Saved entries:

--- --- ---

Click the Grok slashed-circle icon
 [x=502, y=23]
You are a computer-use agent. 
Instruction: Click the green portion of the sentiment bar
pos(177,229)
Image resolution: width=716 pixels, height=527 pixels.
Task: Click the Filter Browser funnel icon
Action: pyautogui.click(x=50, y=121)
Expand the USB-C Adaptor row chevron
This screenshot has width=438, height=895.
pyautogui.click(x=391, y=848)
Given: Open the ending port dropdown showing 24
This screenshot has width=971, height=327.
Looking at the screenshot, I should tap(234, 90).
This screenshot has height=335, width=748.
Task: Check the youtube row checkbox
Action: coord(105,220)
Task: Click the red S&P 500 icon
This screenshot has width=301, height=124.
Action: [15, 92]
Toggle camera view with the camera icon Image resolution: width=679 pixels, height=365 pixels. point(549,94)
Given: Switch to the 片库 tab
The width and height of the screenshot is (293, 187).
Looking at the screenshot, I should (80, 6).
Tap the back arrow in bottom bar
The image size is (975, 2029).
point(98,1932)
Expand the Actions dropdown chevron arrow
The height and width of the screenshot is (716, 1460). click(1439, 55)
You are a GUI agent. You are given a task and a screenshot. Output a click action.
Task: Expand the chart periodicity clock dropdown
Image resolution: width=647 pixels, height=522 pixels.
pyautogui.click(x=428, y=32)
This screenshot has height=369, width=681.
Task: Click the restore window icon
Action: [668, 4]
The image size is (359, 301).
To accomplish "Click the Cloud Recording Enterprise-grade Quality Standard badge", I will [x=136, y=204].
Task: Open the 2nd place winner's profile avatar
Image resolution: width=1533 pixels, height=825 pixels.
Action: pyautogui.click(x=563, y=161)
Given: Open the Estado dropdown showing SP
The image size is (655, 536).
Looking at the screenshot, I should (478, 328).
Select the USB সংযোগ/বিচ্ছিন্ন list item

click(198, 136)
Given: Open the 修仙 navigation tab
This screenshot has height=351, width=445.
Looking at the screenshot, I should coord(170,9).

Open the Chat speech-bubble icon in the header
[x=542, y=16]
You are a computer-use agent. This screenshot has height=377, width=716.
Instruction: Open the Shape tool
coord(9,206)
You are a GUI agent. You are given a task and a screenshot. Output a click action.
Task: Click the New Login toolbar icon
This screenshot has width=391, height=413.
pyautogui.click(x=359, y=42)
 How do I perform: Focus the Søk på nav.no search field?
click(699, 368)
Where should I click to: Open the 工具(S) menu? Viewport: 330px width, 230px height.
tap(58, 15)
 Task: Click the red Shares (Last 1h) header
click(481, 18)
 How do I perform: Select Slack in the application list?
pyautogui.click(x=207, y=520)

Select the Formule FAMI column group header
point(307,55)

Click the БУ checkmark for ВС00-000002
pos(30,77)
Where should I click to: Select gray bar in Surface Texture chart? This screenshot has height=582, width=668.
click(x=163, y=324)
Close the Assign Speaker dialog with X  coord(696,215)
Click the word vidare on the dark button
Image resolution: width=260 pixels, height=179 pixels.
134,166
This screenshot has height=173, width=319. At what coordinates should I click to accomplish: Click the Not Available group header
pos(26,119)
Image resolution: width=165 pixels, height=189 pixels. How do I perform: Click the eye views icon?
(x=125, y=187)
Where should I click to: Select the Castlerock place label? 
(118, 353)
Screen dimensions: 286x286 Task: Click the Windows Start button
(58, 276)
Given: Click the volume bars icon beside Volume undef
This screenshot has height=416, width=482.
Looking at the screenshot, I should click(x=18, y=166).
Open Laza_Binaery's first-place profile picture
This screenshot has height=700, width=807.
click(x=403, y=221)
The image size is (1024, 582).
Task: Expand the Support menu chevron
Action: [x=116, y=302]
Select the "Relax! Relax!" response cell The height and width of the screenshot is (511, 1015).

--- --- ---

Required work: The required answer is the exact run of lines above starting at the line with "Image resolution: width=647" and ending at the line with "Task: Open the", with both ends present.

Task result:
Image resolution: width=647 pixels, height=522 pixels.
pyautogui.click(x=428, y=32)
This screenshot has height=369, width=681.
Task: Click the restore window icon
Action: [668, 4]
The image size is (359, 301).
To accomplish "Click the Cloud Recording Enterprise-grade Quality Standard badge", I will [x=136, y=204].
Task: Open the 2nd place winner's profile avatar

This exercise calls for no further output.